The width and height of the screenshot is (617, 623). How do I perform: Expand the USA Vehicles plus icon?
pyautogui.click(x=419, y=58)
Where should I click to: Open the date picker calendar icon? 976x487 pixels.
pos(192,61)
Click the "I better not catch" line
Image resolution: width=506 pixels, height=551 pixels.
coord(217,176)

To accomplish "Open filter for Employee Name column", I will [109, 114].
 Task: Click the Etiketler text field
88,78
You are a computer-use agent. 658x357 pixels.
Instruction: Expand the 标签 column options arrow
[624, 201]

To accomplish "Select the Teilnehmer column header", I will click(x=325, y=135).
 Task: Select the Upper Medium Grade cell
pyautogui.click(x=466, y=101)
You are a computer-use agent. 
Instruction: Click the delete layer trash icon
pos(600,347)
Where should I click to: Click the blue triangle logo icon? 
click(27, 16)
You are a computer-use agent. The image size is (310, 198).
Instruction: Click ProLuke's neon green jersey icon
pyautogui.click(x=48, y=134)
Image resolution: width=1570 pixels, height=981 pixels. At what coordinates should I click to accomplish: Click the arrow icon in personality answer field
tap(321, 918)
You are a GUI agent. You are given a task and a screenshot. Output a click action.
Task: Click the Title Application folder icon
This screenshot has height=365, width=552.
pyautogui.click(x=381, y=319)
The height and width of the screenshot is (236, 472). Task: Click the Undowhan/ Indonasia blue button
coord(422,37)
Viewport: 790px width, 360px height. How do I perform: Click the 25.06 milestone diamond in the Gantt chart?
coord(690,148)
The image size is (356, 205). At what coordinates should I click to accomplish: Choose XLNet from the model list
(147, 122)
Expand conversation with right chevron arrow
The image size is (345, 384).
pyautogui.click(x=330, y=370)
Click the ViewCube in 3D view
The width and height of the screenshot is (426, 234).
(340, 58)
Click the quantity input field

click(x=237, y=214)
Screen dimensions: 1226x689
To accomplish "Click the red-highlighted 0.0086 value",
◇ ◇ ◇ ◇ ◇
_Aim:_ Rewrite the records above as a JSON list of strings, with one string per line and blank lines omitted.

_Correct response:_
[
  "The width and height of the screenshot is (617, 623). How do I perform: Expand the USA Vehicles plus icon?",
  "pyautogui.click(x=419, y=58)",
  "Where should I click to: Open the date picker calendar icon? 976x487 pixels.",
  "pos(192,61)",
  "Click the \"I better not catch\" line",
  "Image resolution: width=506 pixels, height=551 pixels.",
  "coord(217,176)",
  "To accomplish \"Open filter for Employee Name column\", I will [109, 114].",
  " Task: Click the Etiketler text field",
  "88,78",
  "You are a computer-use agent. 658x357 pixels.",
  "Instruction: Expand the 标签 column options arrow",
  "[624, 201]",
  "To accomplish \"Select the Teilnehmer column header\", I will click(x=325, y=135).",
  " Task: Select the Upper Medium Grade cell",
  "pyautogui.click(x=466, y=101)",
  "You are a computer-use agent. ",
  "Instruction: Click the delete layer trash icon",
  "pos(600,347)",
  "Where should I click to: Click the blue triangle logo icon? ",
  "click(27, 16)",
  "You are a computer-use agent. The image size is (310, 198).",
  "Instruction: Click ProLuke's neon green jersey icon",
  "pyautogui.click(x=48, y=134)",
  "Image resolution: width=1570 pixels, height=981 pixels. At what coordinates should I click to accomplish: Click the arrow icon in personality answer field",
  "tap(321, 918)",
  "You are a GUI agent. You are given a task and a screenshot. Output a click action.",
  "Task: Click the Title Application folder icon",
  "This screenshot has height=365, width=552.",
  "pyautogui.click(x=381, y=319)",
  "The height and width of the screenshot is (236, 472). Task: Click the Undowhan/ Indonasia blue button",
  "coord(422,37)",
  "Viewport: 790px width, 360px height. How do I perform: Click the 25.06 milestone diamond in the Gantt chart?",
  "coord(690,148)",
  "The image size is (356, 205). At what coordinates should I click to accomplish: Choose XLNet from the model list",
  "(147, 122)",
  "Expand conversation with right chevron arrow",
  "The image size is (345, 384).",
  "pyautogui.click(x=330, y=370)",
  "Click the ViewCube in 3D view",
  "The width and height of the screenshot is (426, 234).",
  "(340, 58)",
  "Click the quantity input field",
  "click(x=237, y=214)",
  "Screen dimensions: 1226x689",
  "To accomplish \"Click the red-highlighted 0.0086 value\","
]